--- START ---

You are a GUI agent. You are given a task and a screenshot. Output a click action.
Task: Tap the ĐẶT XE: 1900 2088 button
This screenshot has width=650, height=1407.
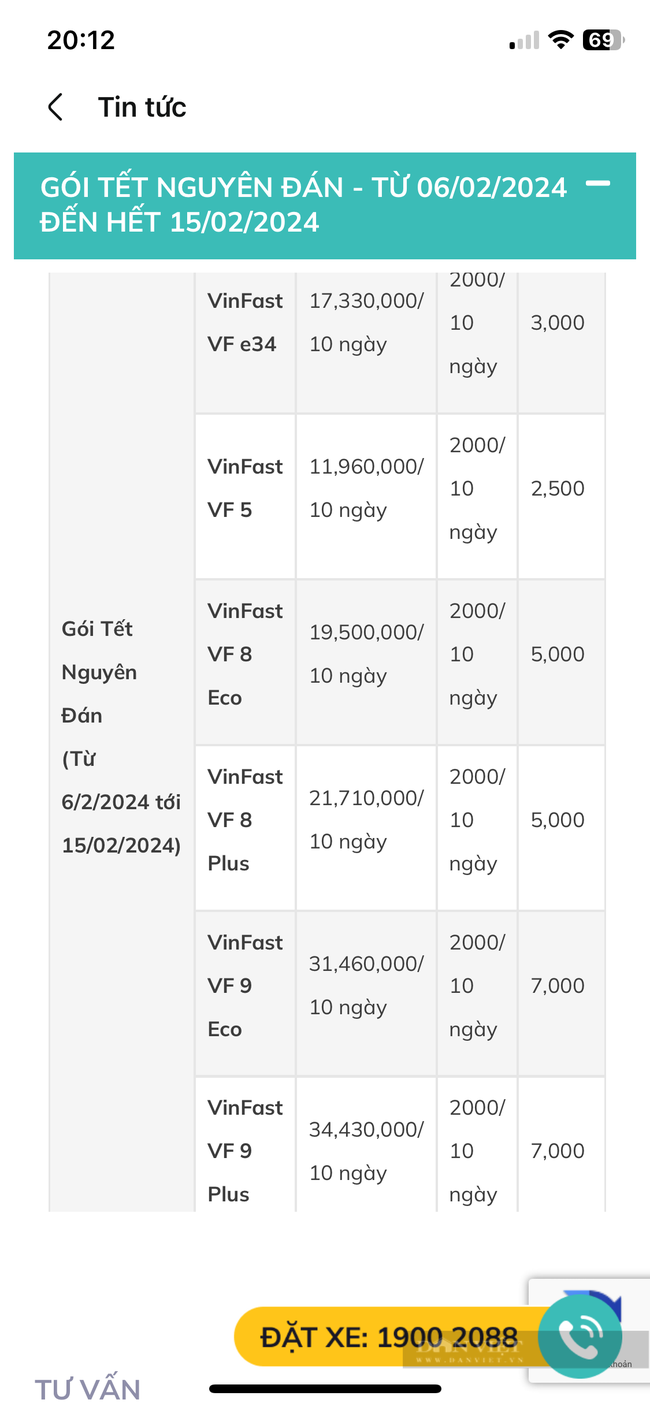tap(390, 1337)
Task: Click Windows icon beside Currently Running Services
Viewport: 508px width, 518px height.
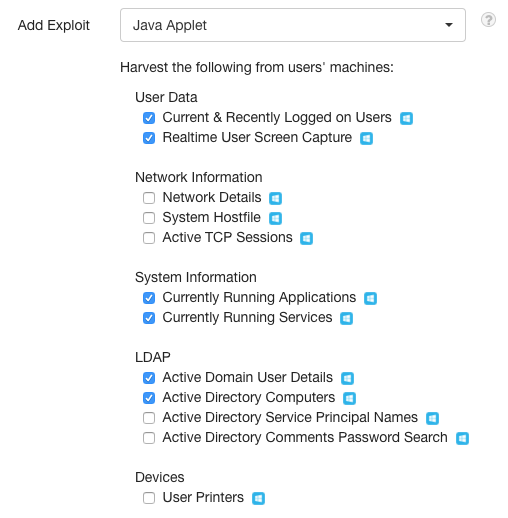Action: (x=346, y=318)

--- END ---

*Task to carry out*:
Write out exactly the lines beginning with the line that holds "Task: Tap the ĐẶT XE: 1900 2088 button" and ending with the final line of the data, both ends included, without the pictures.

*Exercise answer*:
Task: Tap the ĐẶT XE: 1900 2088 button
This screenshot has width=650, height=1407.
tap(390, 1337)
Task: Click Windows icon beside Currently Running Services
Viewport: 508px width, 518px height.
Action: (x=346, y=318)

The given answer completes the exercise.